Proinflammatory effects of phorbol-12-myristate-13-acetate on Caco-2 cells monolayers at different stages of spontaneous enterocyte-like differentiation in the presence or absence of the dipeptide carnosine: analysis of differential cytoskeletal morphology and gene expression

GI inflammation involves pathological processes affecting the gut epithelial barrier that are poorly reversible. A direct target of such processes is the enterocyte monolayer, which absorptive function is challenged by inflammation-induced cytoskeleton dynamics. Here, we evaluate the proinflammatory effects of PMA (phorbol-12-myristate-13-acetate) on Caco-2 intestinal cells at two different stages of spontaneous differentiation i.e. undifferentiated (7 dps, days post seeding) and differentiated enterocyte-like cells (>21 dps) in the presence/absence of the natural dipeptide carnosine (CAR) as potential anti-inflammatory molecule. By analysing actin cytoskeleton in 7 dps Caco-2 monolayers versus 21 dps monolayers, we revealed opposite effects of PMA which respectively induced disruption vs. intensification of actin rings and fibers; in both cases, simultaneous administration of PMA and CAR showed counteracting effects.
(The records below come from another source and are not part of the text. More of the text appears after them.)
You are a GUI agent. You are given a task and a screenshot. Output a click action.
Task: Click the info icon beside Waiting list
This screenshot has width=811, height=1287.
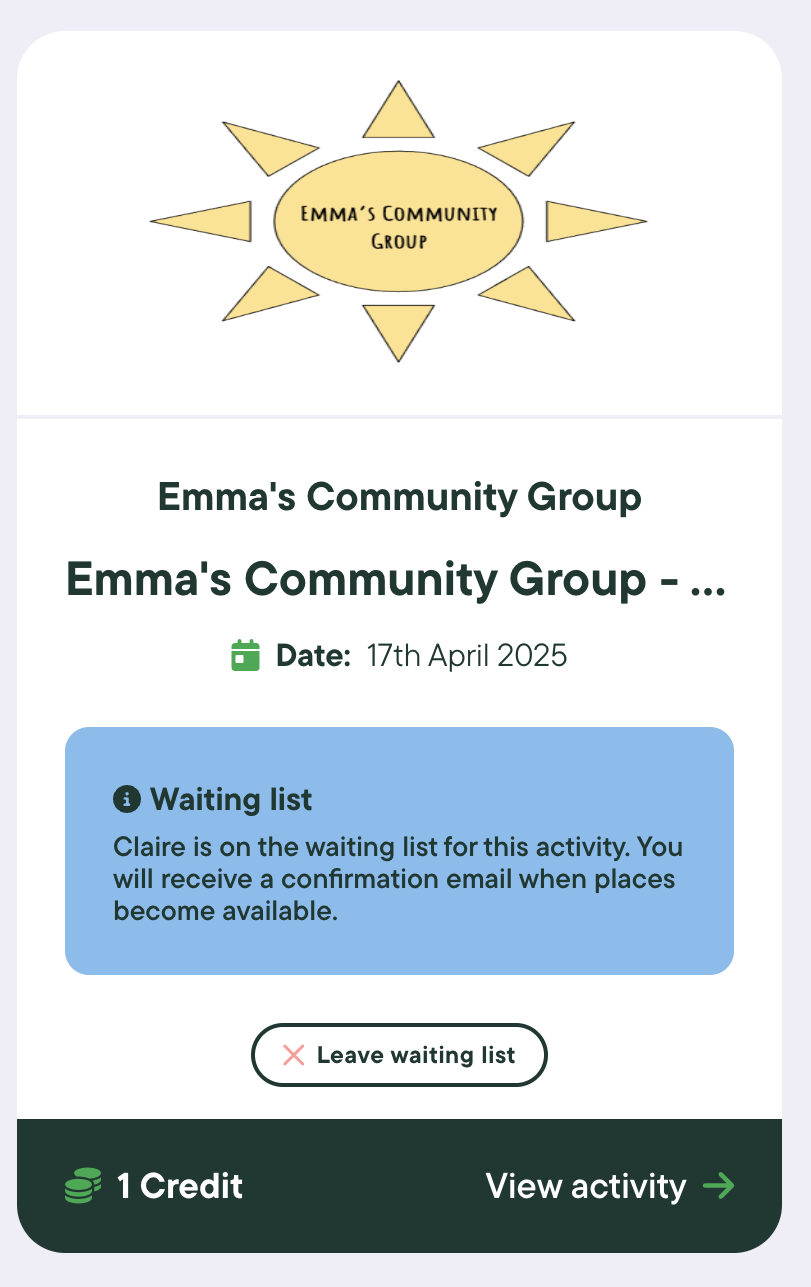pos(126,799)
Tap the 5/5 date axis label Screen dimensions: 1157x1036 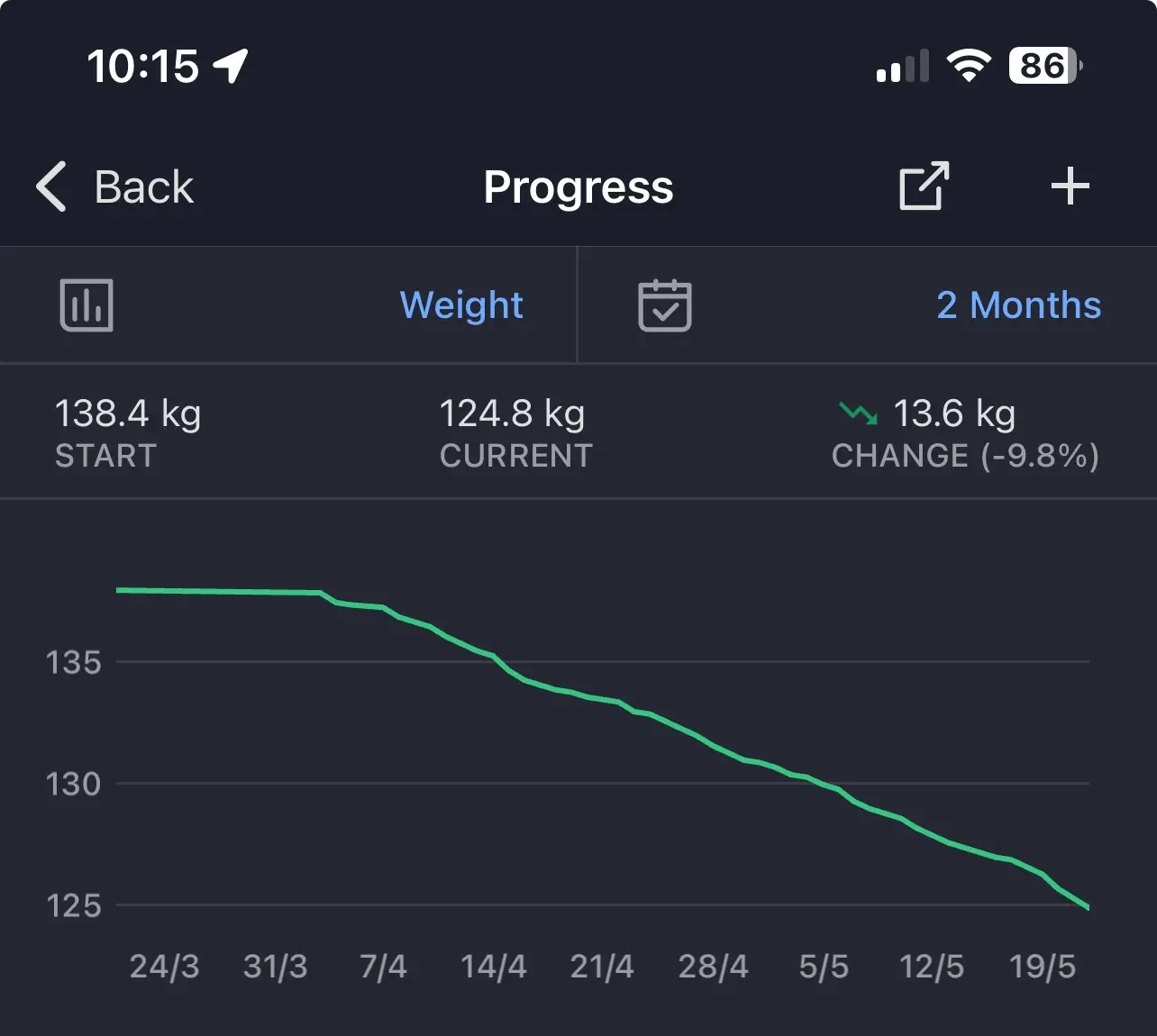tap(824, 967)
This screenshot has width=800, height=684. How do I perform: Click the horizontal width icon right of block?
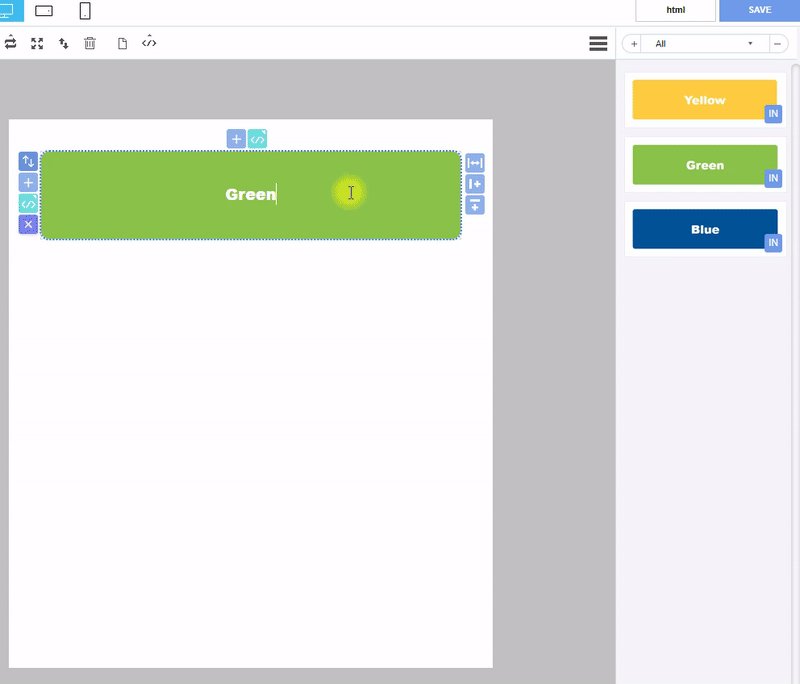tap(475, 163)
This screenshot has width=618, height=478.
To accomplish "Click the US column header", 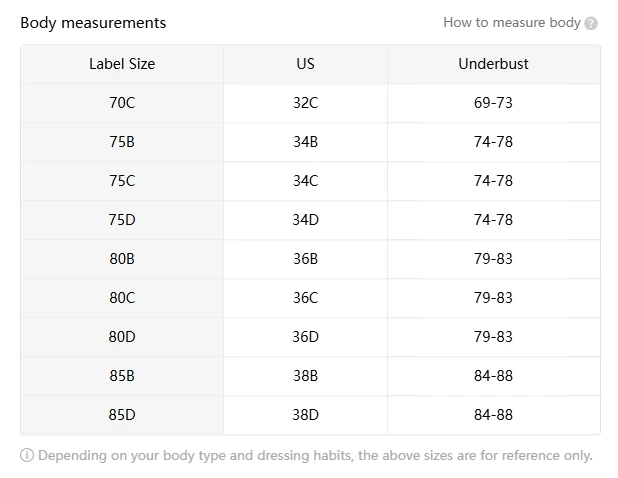I will tap(305, 64).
Remarkably, the mRNA expression analysis of the ACTB (actin b) gene mirrored the morphological evidences and the counteraction of CAR. Moreover, the mRNA expression analysis of the AIF-1 gene (Allograft Inflammatory Factor 1) revealed opposite trends in 7 dps- versus 21 dps-grown Caco-2 with respect to PMA effects, and the same holds true for the SLC15A4/PHT1 gene involved both in intestinal peptide absorption and inflammatory responses; nevertheless, AIF-1 mRNA were not affected by CAR, whilst SLC15A4/PHT1 mRNA showed CAR-dependent up-regulation regardless of the differentiation stage. Overall, our results describe cytoskeletal and gene expression modulations which hint a model to distinguish physiological and inflammatory responses based on the differentiation stage of the Caco-2 monolayer and on the effects of CAR as differentially protective substrate.